Nova crise venezuelana favorece Maduro, crê especialista

Professor diz que situação ficou mais nebulosa para Guaidó, que agora precisa se provar como presidente da Assembleia antes de mirar ditador

Igo Estrela/MetrópolesIgo Estrela/Metrópoles

atualizado 08/01/2020 19:45

O principal líder oposicionista da Venezuela, Juan Guaidó, venceu um cerco de soldados fiéis ao presidente Nicolás Maduro e entrou na sede da Assembleia Nacional do país vizinho na manhã da última terça-feira (07/01/2020) para, em discurso efusivo e apoiado por deputados aliados, fazer o juramento como comandante do Poder Legislativo. Momentos antes, porém, outro parlamentar apoiado por deputados da base de Maduro, Luis Antonio Parra, também havia feito o juramento. Com isso, a Venezuela iniciou 2020 com um agravamento de sua insistente crise política.

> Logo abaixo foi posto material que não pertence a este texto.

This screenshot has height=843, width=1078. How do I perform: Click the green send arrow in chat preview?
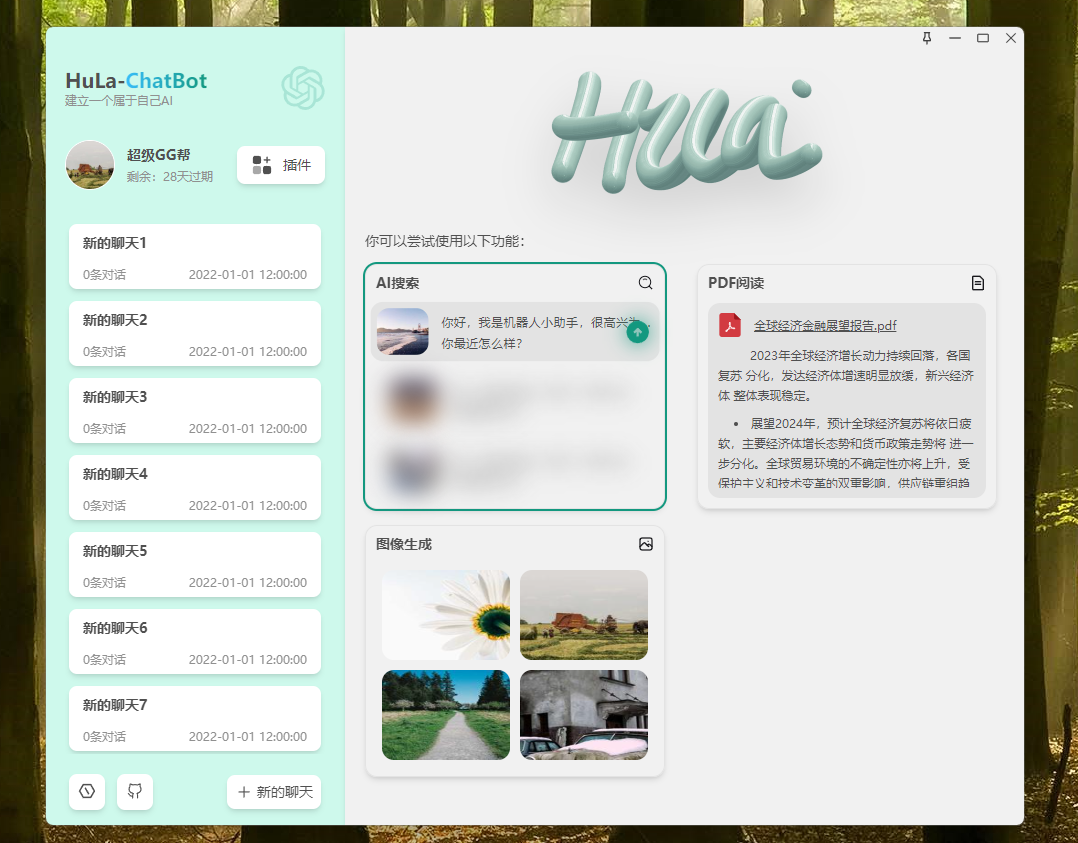coord(637,331)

Em discursos e nas redes sociais, Guaidó celebrou a “derrota de tentativa de golpe legislativo orquestrado pela ditadura e seus cúmplices”. Para o professor de Relações Internacionais do Ibmec de São Paulo Marcelo Suano, porém, o novo imbróglio fragiliza o líder oposicionista e dá algum fôlego a Maduro.

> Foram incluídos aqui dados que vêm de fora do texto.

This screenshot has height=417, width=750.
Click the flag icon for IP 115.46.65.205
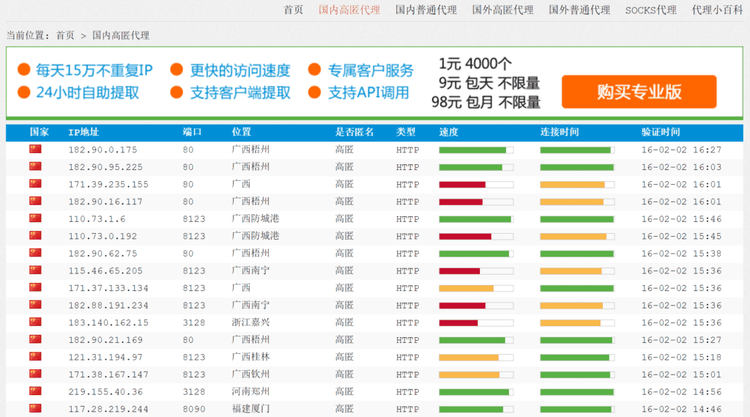click(x=36, y=270)
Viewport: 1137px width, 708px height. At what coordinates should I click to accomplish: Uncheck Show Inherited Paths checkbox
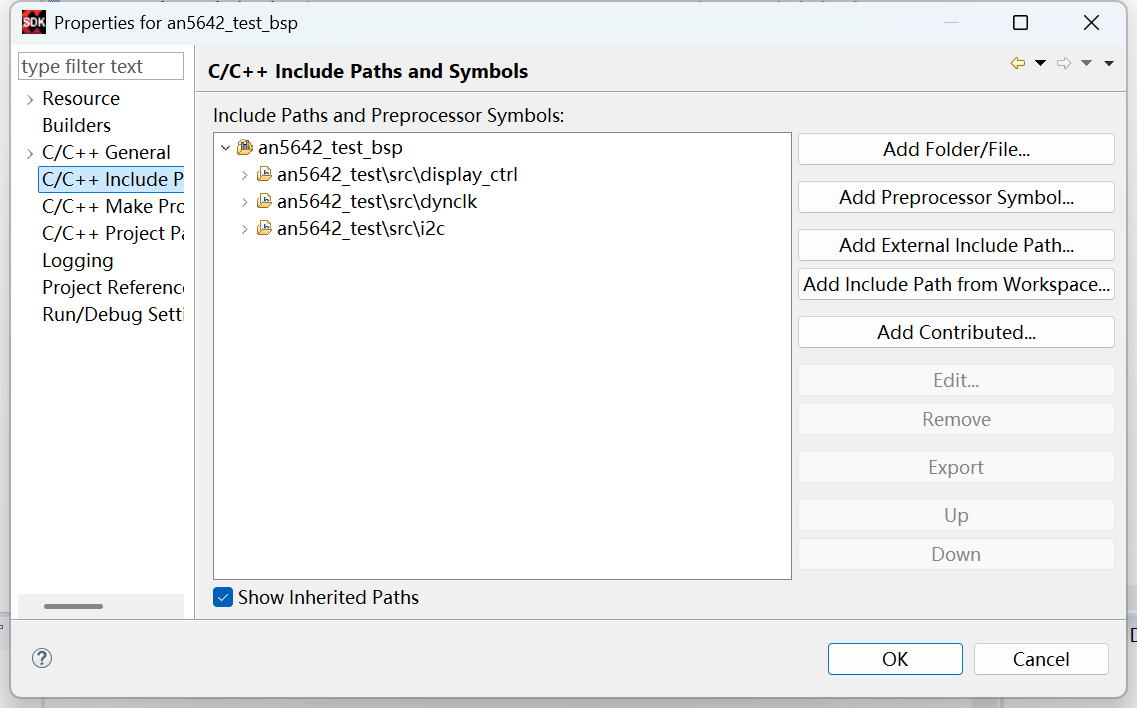[223, 597]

“Do ponto de vista estratégico, foi uma jogada positiva para Maduro, porque a divisão institucional do país se ampliou. Não está apenas entre os dois presidentes da República, agora a nebulosidade institucional chegou até a presidência da Assembleia, que está em disputa”, analisa o especialista, que alerta, no entanto, para um aumento do autoritarismo de Maduro, no poder desde 2012 e com mandato (questionado pela oposição e por boa parte da comunidade internacional) até 2024.

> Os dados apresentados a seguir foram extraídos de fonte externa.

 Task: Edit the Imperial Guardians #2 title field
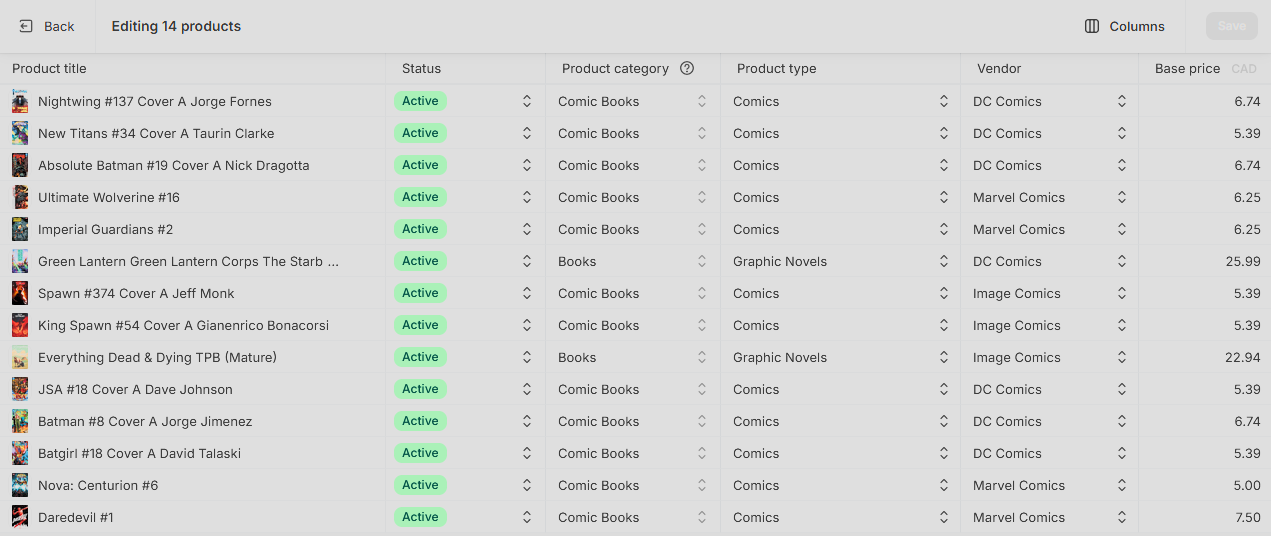198,229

“A eleição de Luis Parra como presidente da Assembleia não parece legítima, a maior probabilidade é que seu grupo tenha mentido sobre o quórum mínimo na votação”, critica ele. “Já Guaidó parece ter de fato o apoio de ao menos 100 parlamentares, a maioria [são 167 deputados na Assembleia venezuelana]. Mas agora ele vai ficar às voltas com essa disputa parlamentar”, completa.

A situação, para o professor, ajuda Maduro a criar um ambiente de aumento da polarização com vistas a minar as chances da oposição nas eleições legislativas previstas para o fim deste ano. “Maduro vai tentar de todas as formas garantir a exclusão de partidos do processo eleitoral, como já fez nas últimas eleições presidenciais, que a maioria dos observadores considerou altamente fraudulentas”, aposta Suano.

Futuro cada vez mais nebuloso
Uma solução a médio prazo para a crise no país vizinho não está no radar do especialista ouvido pelo Metrópoles. “Para Maduro, porque ele tem os instrumentos da violência institucional em suas mãos”.

O professor acredita que mais da metade da população do país é crítica ao regime, mas que a aliança com as Forças Armadas segue garantindo o poder de Maduro. “A nebulosidade política inclusive aumenta a possibilidade de uma guerra civil, mas o país foi desarmado pelo regime nos últimos anos. Com isso, a possibilidade de um conflito interno iria depender muito de um apoio externo, especialmente dos Estados Unidos, que agora estão focados em outra frente”, completa, referindo-se à crise com o Irã.

Novos esforços
Em busca de manter a fé de seus apoiadores em alta, Guaidó está convocando uma nova onda de manifestações contra o regime de Maduro na próxima sexta-feira (10/01/2020).